## EXERCISE AIM
Find each line in the items below that contains the word "Expand" with the same capitalization, and copy those lines.

* Begin PROVIDED MATERIAL *

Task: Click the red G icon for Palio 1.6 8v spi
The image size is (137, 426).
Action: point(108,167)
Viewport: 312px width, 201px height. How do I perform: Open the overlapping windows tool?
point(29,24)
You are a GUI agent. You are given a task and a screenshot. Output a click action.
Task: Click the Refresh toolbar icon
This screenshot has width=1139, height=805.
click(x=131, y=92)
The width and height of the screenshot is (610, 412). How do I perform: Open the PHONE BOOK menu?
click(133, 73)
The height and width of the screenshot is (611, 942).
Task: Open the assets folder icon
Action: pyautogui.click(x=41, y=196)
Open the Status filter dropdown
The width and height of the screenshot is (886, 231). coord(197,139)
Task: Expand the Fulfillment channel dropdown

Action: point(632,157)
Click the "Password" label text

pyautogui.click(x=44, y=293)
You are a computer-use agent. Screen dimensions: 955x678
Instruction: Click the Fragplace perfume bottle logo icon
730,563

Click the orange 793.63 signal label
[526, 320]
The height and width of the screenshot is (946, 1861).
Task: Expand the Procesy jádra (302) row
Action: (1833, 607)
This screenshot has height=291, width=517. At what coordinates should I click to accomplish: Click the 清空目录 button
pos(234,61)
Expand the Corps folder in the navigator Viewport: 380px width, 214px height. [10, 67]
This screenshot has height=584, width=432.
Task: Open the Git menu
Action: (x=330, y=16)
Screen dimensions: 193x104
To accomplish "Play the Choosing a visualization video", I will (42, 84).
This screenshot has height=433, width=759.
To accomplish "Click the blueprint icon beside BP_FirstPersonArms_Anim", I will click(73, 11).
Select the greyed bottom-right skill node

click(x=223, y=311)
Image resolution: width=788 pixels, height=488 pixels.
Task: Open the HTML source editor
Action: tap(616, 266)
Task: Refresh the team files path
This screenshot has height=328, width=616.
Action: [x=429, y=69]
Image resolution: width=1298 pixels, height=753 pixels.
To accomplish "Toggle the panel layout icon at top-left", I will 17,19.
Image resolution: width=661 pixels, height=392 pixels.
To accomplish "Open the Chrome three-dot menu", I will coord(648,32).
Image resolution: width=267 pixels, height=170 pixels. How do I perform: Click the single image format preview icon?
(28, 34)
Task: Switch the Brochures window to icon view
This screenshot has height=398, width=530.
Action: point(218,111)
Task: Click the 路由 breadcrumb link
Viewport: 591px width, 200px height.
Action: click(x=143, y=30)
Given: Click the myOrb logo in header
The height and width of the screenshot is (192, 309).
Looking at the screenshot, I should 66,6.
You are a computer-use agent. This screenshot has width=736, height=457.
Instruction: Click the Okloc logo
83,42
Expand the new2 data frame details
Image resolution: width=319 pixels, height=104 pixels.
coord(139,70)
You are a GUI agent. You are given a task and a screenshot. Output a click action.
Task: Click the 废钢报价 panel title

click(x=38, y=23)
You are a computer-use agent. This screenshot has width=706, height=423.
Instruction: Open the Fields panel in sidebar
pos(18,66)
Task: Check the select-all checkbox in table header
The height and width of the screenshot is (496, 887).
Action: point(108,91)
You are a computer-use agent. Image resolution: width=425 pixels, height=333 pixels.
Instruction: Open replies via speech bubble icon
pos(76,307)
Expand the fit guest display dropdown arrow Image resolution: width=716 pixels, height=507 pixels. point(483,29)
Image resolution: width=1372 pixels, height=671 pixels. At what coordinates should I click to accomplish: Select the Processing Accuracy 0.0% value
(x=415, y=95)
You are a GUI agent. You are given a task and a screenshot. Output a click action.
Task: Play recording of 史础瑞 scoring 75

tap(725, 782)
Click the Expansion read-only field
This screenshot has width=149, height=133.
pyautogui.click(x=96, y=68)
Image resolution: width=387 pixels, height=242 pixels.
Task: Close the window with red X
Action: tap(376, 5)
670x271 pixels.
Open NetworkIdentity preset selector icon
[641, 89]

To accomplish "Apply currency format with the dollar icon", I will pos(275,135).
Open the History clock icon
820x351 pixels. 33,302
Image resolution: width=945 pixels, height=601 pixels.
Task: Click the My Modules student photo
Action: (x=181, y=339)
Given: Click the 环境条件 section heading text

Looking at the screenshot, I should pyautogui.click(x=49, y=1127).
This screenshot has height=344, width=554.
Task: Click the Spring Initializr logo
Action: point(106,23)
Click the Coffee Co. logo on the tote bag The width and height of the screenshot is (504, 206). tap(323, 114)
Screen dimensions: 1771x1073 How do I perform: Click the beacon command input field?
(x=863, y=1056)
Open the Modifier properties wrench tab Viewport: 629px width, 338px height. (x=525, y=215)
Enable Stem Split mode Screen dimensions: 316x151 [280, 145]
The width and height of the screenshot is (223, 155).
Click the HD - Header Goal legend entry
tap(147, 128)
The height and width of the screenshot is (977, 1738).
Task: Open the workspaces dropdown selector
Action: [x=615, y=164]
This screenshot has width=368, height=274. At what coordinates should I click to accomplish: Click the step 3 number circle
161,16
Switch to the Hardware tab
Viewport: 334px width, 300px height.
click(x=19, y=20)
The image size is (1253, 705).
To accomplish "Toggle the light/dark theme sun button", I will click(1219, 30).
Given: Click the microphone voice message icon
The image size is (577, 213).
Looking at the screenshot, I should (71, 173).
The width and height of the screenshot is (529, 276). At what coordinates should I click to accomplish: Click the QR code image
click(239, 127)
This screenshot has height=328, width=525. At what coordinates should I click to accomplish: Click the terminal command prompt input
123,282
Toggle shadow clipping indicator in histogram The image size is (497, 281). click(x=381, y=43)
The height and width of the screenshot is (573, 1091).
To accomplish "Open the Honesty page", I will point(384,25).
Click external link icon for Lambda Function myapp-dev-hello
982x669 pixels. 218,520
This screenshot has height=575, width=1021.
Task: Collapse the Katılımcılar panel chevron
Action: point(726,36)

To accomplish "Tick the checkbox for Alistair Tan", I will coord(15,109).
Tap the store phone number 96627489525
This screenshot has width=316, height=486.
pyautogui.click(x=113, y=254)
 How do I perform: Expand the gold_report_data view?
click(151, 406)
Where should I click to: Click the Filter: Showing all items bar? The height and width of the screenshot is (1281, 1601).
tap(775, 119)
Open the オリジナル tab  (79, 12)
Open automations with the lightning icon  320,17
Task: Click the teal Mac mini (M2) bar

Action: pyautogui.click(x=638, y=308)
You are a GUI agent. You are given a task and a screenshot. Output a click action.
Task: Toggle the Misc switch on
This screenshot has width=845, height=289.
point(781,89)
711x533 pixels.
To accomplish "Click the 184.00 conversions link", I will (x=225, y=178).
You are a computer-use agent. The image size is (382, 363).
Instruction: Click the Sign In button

* End PROVIDED MATERIAL *

## FINISHED TASK
Task: Expand the Fulfillment channel dropdown
Task: Expand the Procesy jádra (302) row
Expand the Corps folder in the navigator Viewport: 380px width, 214px height. [10, 67]
Expand the new2 data frame details
Expand the fit guest display dropdown arrow Image resolution: width=716 pixels, height=507 pixels. point(483,29)
 How do I perform: Expand the gold_report_data view?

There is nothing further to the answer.